**Supplied material**
####################

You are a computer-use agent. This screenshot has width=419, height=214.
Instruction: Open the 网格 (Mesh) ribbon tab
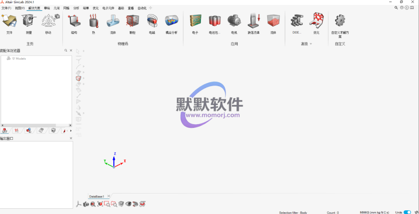tap(66, 8)
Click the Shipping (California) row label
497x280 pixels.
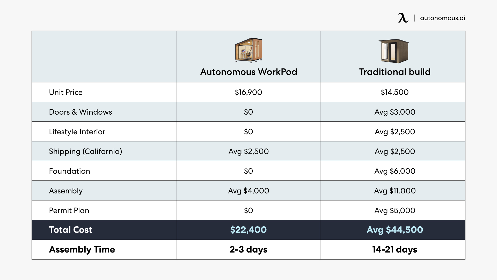85,151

####################

**The problem**
Update the records above by replacing "Click" with "Select" and keeping every other line unchanged. Leave the pictures out of the answer.

**Written solution**
You are a computer-use agent. This screenshot has width=419, height=214.
Instruction: Open the 网格 (Mesh) ribbon tab
tap(66, 8)
Select the Shipping (California) row label
497x280 pixels.
85,151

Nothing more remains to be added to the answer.